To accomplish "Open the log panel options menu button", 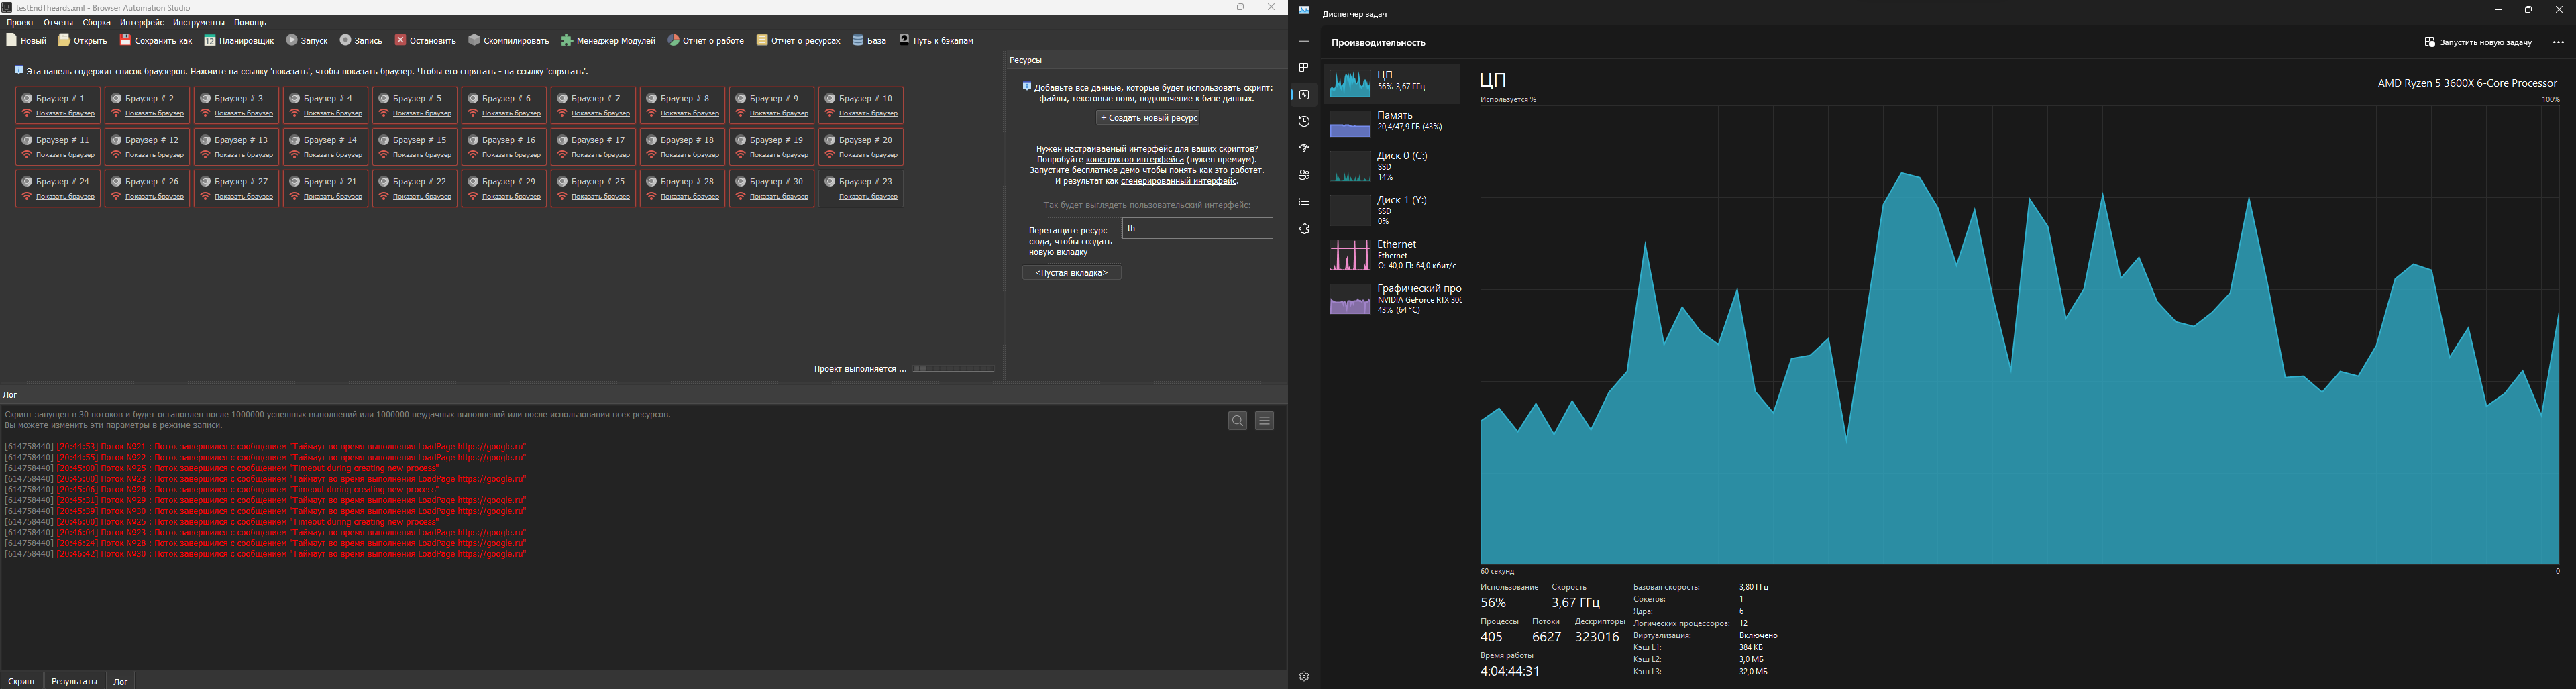I will [x=1264, y=421].
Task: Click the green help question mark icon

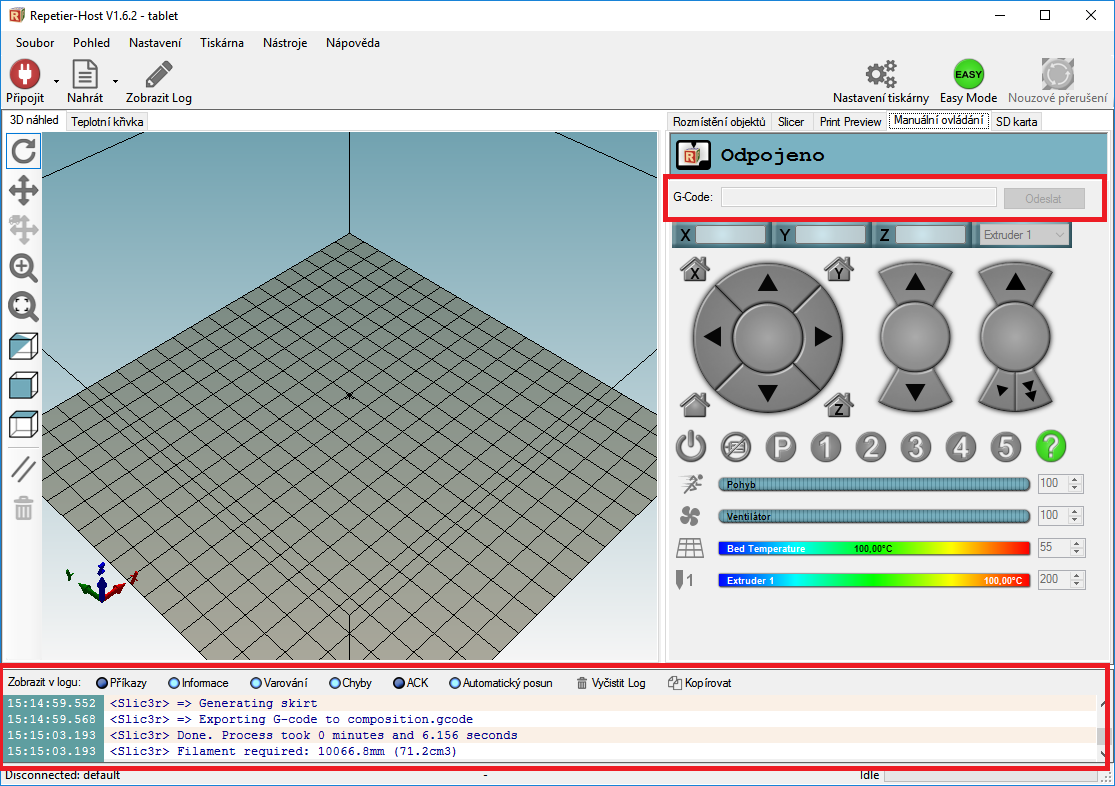Action: pyautogui.click(x=1051, y=446)
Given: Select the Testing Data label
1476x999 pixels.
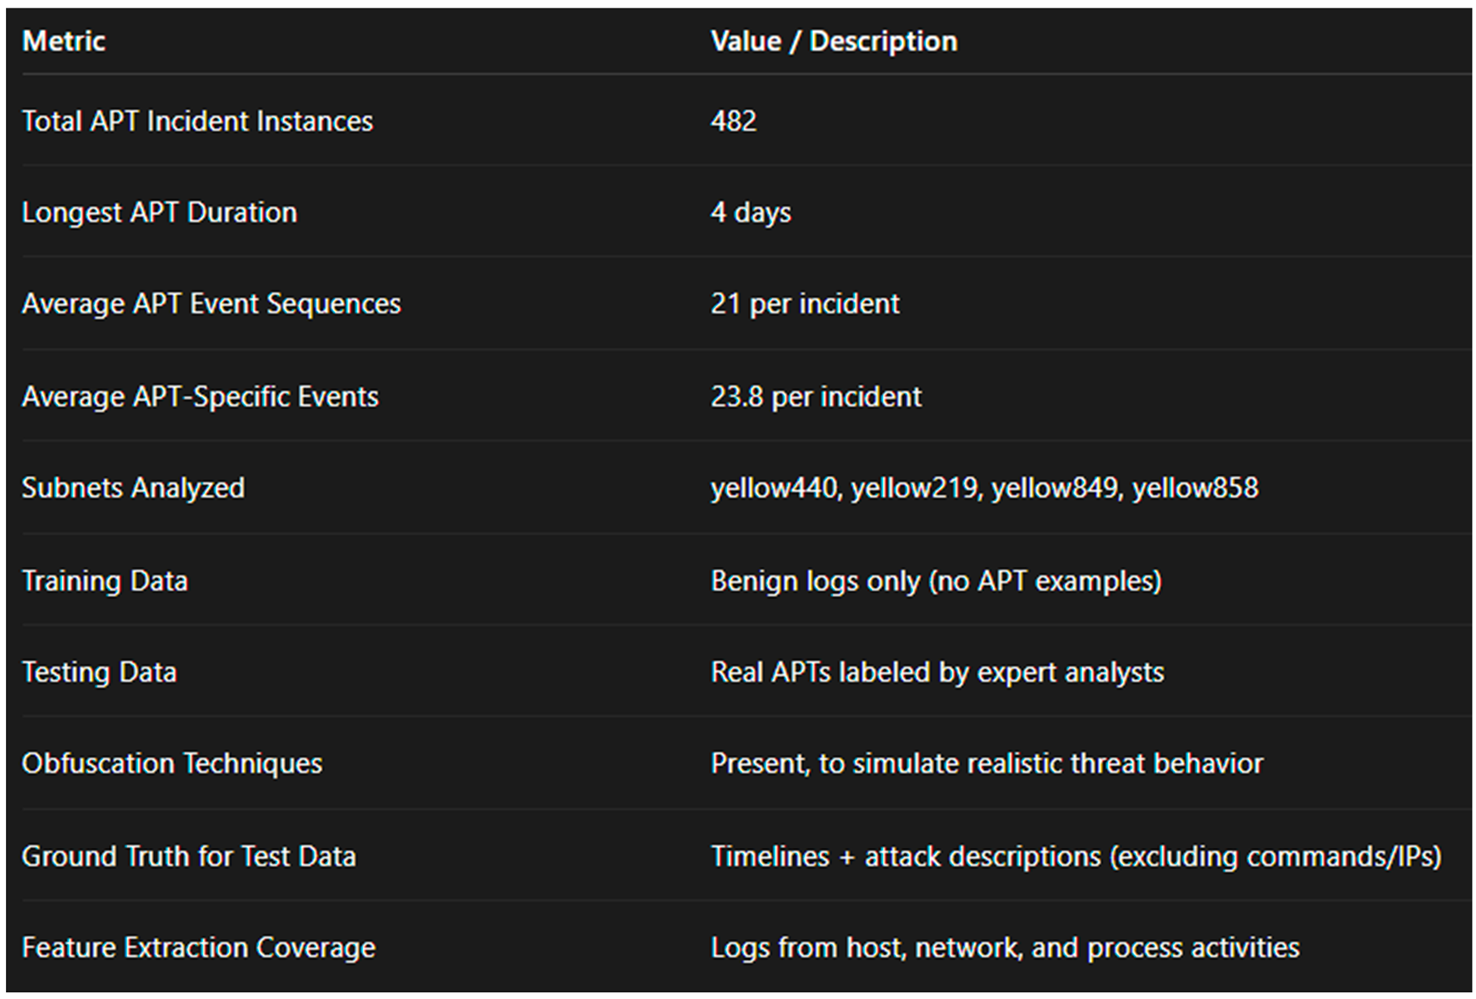Looking at the screenshot, I should tap(99, 672).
____
• _INSTRUCTIONS FOR THE TASK_
The answer should contain only the lines from the one with "Given: Select the Testing Data label" through the last line of the material, given word for word and without pictures.

• _TASK SOLUTION_
Given: Select the Testing Data label
1476x999 pixels.
Looking at the screenshot, I should tap(99, 672).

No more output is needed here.